→ About this exercise
Only the number is wanted: state how many lines of the data below contain the word "checkbox".

→ Data provided
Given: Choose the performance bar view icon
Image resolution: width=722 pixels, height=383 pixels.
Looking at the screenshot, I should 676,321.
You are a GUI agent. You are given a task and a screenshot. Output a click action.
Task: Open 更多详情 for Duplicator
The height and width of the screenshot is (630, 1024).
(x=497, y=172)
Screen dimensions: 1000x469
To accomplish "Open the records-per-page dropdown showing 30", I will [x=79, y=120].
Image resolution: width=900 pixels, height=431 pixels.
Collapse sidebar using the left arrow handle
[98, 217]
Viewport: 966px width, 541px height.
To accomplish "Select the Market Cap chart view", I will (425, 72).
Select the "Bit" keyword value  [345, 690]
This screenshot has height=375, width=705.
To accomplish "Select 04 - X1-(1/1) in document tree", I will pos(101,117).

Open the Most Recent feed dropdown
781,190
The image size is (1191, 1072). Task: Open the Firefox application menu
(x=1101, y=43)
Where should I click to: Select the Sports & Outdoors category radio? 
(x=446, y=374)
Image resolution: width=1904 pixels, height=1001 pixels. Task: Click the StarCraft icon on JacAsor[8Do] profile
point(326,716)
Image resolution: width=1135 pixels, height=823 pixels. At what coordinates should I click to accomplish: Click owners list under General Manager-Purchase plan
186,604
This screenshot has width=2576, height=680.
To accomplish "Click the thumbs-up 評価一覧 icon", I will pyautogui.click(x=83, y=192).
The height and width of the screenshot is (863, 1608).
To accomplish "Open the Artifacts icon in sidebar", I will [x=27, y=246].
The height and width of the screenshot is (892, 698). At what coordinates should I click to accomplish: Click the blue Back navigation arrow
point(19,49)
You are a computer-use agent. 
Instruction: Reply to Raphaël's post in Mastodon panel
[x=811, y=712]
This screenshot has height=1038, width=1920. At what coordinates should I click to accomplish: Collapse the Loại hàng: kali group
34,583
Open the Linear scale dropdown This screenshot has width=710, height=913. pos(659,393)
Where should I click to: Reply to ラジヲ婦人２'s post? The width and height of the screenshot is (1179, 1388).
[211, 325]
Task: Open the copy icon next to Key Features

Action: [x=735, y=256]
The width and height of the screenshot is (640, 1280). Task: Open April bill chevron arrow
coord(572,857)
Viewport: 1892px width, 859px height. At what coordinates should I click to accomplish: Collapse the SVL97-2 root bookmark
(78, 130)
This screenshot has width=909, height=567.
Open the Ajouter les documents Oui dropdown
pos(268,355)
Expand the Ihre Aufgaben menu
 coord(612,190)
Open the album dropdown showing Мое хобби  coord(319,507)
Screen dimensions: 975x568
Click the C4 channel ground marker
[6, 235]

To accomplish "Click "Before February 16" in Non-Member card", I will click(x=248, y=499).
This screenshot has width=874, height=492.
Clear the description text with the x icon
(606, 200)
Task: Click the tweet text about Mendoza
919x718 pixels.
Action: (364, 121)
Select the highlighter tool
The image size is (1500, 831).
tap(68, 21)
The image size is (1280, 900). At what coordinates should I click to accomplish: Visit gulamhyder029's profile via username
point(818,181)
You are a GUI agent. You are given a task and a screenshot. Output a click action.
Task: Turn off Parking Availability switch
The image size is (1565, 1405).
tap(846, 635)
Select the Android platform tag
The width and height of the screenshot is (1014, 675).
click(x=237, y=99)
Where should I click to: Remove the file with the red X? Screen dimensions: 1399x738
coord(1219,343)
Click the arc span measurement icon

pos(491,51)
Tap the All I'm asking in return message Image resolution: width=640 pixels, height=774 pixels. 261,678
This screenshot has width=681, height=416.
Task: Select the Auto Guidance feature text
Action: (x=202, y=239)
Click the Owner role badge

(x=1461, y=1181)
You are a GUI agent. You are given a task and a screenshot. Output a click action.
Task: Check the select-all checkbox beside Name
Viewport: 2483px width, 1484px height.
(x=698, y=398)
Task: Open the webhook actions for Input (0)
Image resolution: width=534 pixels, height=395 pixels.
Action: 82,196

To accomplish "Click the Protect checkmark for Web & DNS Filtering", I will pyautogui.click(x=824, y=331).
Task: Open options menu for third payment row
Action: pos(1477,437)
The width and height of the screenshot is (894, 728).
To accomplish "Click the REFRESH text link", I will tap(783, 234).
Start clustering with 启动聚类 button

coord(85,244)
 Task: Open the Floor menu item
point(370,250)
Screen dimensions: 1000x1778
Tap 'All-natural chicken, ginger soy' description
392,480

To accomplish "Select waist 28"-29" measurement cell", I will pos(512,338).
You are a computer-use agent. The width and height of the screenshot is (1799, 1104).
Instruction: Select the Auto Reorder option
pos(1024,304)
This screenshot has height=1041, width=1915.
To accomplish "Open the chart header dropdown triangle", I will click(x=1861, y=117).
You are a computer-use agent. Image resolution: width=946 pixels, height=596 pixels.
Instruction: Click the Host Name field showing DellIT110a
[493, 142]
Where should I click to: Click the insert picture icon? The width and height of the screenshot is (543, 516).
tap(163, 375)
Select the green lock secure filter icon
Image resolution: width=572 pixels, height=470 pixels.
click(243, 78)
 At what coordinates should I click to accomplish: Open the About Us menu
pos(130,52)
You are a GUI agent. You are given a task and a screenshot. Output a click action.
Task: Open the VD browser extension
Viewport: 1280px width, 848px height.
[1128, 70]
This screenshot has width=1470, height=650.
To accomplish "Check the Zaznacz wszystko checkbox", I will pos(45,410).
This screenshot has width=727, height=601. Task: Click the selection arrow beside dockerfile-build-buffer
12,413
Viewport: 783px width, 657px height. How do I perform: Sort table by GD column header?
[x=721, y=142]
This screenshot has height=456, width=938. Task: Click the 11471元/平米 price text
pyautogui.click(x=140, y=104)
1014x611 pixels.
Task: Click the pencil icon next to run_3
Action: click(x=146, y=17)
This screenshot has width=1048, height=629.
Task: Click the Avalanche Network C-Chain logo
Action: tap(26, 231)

→ Response area
2